The BMS team built a workflow using several tools: Minesoft’s Patbase, for the initial patent document set collection; Linguamatics I2E, for knowledge extraction; and TIBCO’s Spotfire, for data visualization. The project used I2E to create precise, effective search queries to extract key information around 500 kinases, 5 key screening technologies, 5 therapeutic areas, and across 14 pharmaceutical companies. Use of I2E allowed queries to be designed using domain specific vocabularies for these information entities, for example using over 10,000 synonyms for the kinases, hugely improving the recall of these patent searches. These I2E “macros” enabled information to be extracted regardless of how the facts were described by inventors. Using these vocabularies also allowed semantic normalization; so however the assignee described a concept, the output was standardized to a preferred term, for example, Pfizer for Wyeth, Warner Lambert, etc.

Using I2E also meant that searches could be focused on specific regions of the patent documents for more precise search; for example, the kinase information was extracted from claims (enhancing the precision of the search).

Using the novel approach the patent analysis team mined over 7100 full text patents. That’s approximately half a million pages of full text looking for relevant kinase technology trends and the corresponding therapeutic area information. To put this business value into perspective, it takes ~1h to manually read one patent for data extraction and a scope this large would require around 175 person-weeks (or nearly 3.5 years!) to accomplish.
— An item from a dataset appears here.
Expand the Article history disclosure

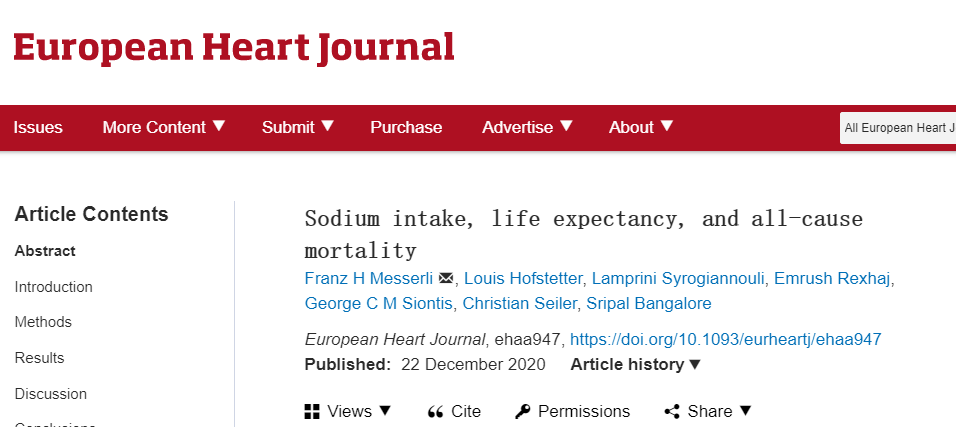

The authors state that innovative use of I2E enabled a 99% efficiency gain for delivering the relevant information. They also say that this project took 2 patent analysts 3 months (i.e. about 25 weeks) which is a 7-fold saving in FTE time.
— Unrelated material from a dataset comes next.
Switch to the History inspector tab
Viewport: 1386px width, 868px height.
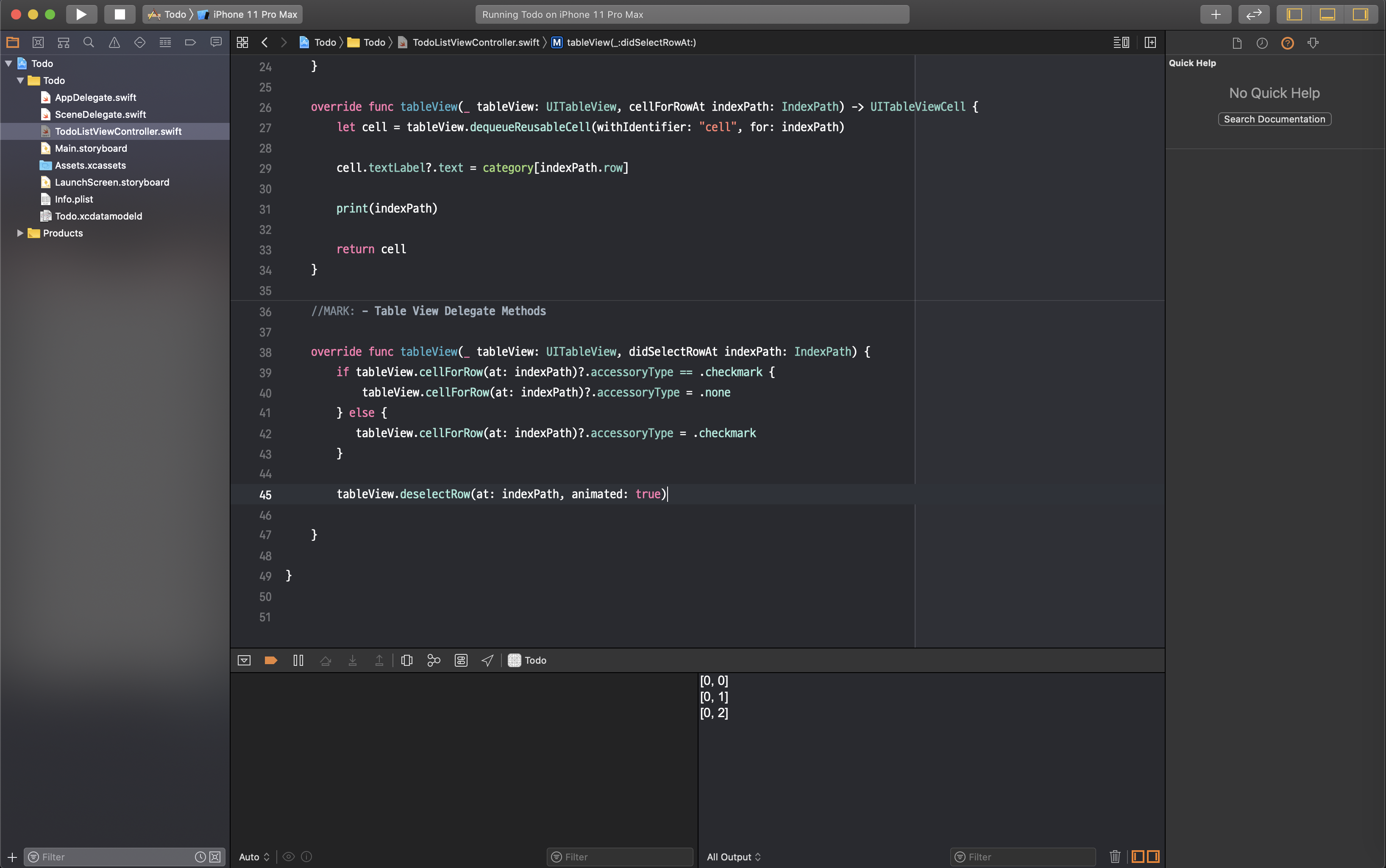click(x=1262, y=43)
The deliverables provided key actionable insights that empowered timely business decisions for BMS researchers; and this paper demonstrates that rich information contained in full text patents can be analyzed if innovative tools/methods are used.

 

Data to knowledge: visualisation of the different pharma companies and the numbers of relevant patents for each in the kinase assay technologies. Taken from Yang et al. (2014) WPI 39: 24-34.

Data to knowledge: visualization of the different pharma companies and the numbers of relevant patents for each in the kinase assay technologies. Taken from Yang et al. (2014) WPI 39: 24-34.